On a non-seasonally adjusted basis, consumer prices have risen 2.9 percentage points in the past six months, almost half the 6.0 per cent rise in prices since January 2019. Consumer price inflation that was 2.2 per cent in 2019 and only 0.7 per cent in 2020 would be a whopping 5.8 per cent if the second half of 2021 repeats the first half. That would be the highest annual inflation since 1983.
Inflation is not as bad once seasonal effects are eliminated, especially for energy and food. Seasonally-adjusted inflation for the first half of 2021 was 1.8 per cent, which, if doubled, means 2021’s annual inflation rate would be 3.6 per cent.
Inflation is squeezing household budgets, especially for people on fixed incomes. In Toronto, gasoline prices reached $1.40 a litre in June, up from $1.18 in January 2020 – a fifth of that increase thanks to two carbon-tax hikes. Those filling up their cars at a 20 per cent higher cost than in pre-pandemic days would also find more expensive staples on their grocery trip — with milk up five per cent, eggs eight per cent and potatoes 10 per cent.
Statistics Canada reports that prices are generally rising fast for necessities: food (up 2.1 percent), shelter (up 2.8 per cent) and transportation (up six per cent).
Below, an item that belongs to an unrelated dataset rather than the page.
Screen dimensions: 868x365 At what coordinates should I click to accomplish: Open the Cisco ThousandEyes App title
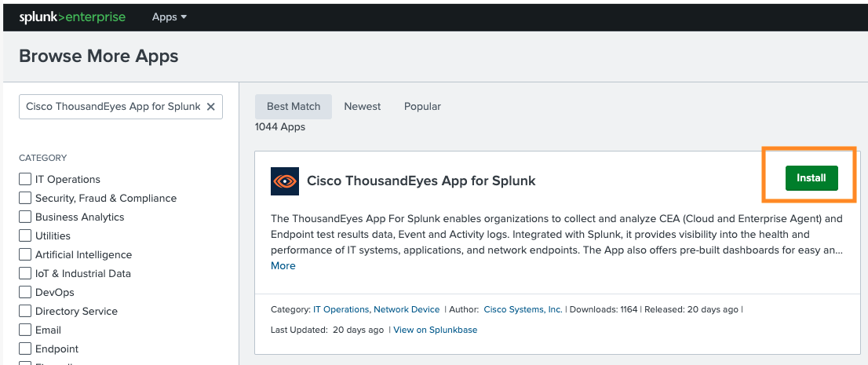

These three items account for 62 per cent of living expenses for the average Canadian — and even more for those with lower income. So far in 2020, workers have seen hardly any increase in their hourly wage rates in 2021: just 30 cents per hour or 0.9 per cent. To protect their incomes from inflation, workers will need higher wage settlements, which could lead to inflationary expectations becoming embedded in wage and price hikes.